The 1979 miniseries of "Salem's Lot" still ranks as one of the scariest Stephen King adaptations of all time. Now "Conjuring" master James Wan is producing a big-screen version of the tale about an ancient evil in a small town.
Wan will produce and Gary Dauberman, whose writing credits include "It" and "The Nun," will pen the script. He'll also serve as executive producer.
Tobe Hooper of "Poltergeist" fame directed the standout '70s miniseries, which starred David Soul as a writer investigating mysterious deaths in his hometown, which all seem linked to newcomer James Mason. It was nominated for 3 Emmys and an Edgar Award. (A heavily edited two-hour version was also released in cinemas in some countries.)
A 1979 sequel was directed by "It's Alive"'s Larry Cohen and there was a 2004 remake starring Rob Lowe.

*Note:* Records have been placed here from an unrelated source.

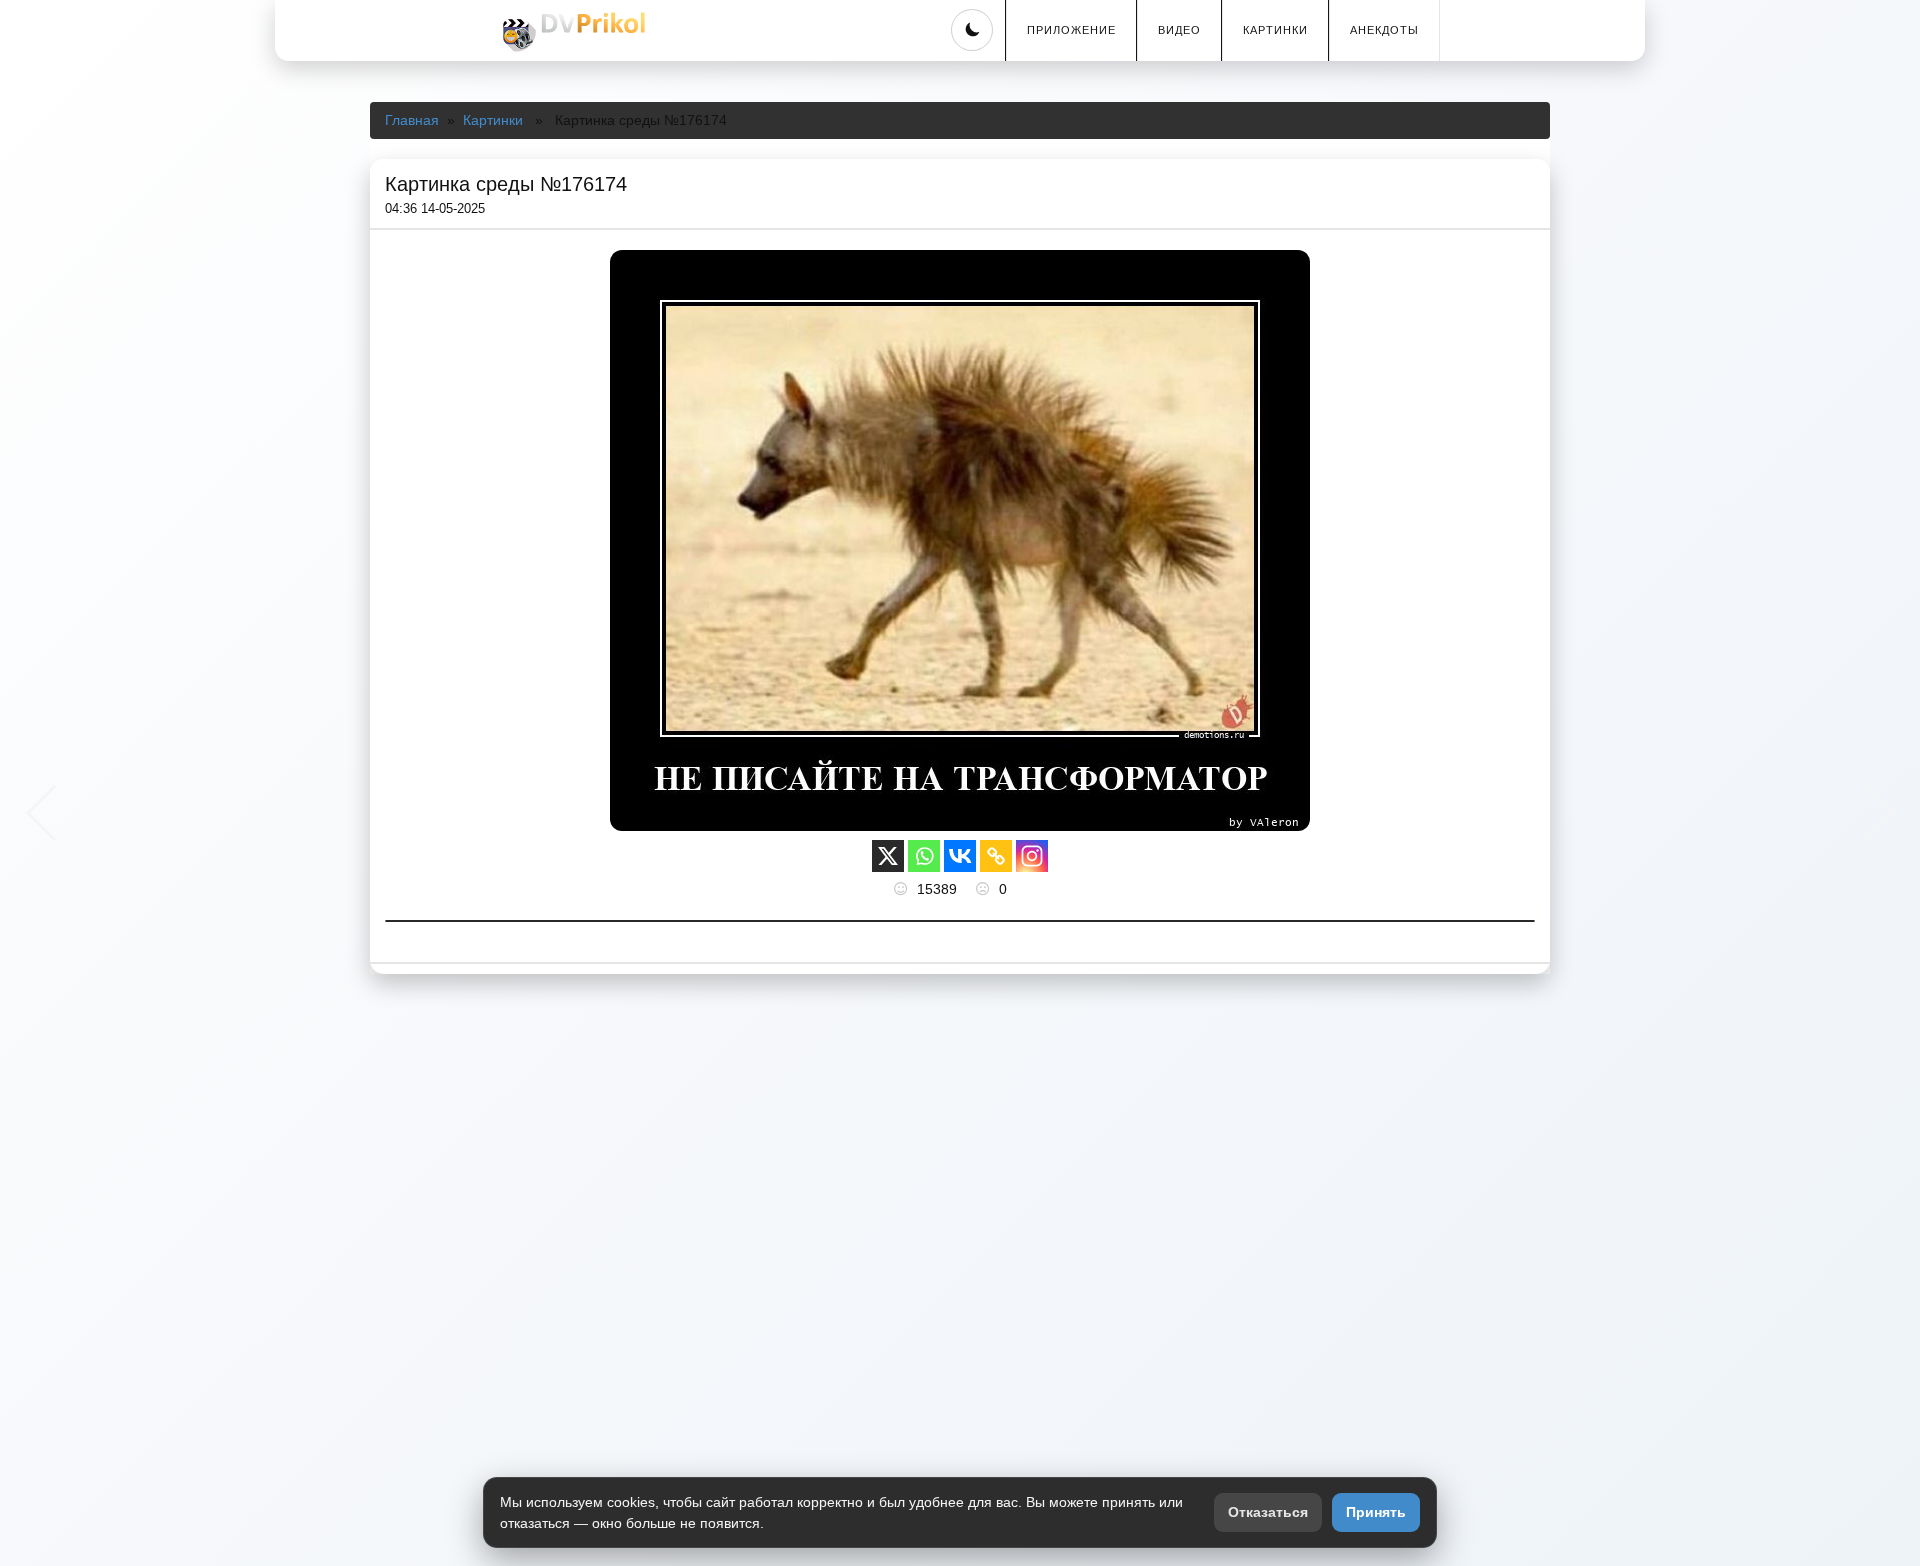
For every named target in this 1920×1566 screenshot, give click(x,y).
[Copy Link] (996, 856)
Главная (412, 120)
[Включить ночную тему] (972, 30)
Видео (1179, 30)
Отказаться (1268, 1512)
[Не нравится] (985, 889)
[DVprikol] (571, 32)
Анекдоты (1384, 30)
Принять (1376, 1512)
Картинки (1275, 30)
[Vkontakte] (960, 856)
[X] (888, 856)
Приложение (1071, 30)
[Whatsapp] (924, 856)
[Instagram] (1032, 856)
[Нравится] (903, 889)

No director has been announced yet for the new version, although either Wan or Dauberman might opt to take on that role. Dauberman is making his directorial debut with the third "Annabelle" film, "Annabelle Comes Home," which he also scripted.
Wan stepped away from horror to direct "Aquaman" and "Furious 7," but the genre seems to where his heart is. He directed the first "Saw" movie, then launched franchises around "The Conjuring" and "Insidious."
Wan and Dauberman are also teaming up for "Swamp Thing," which is set to premiere on the DC Universe platform in May.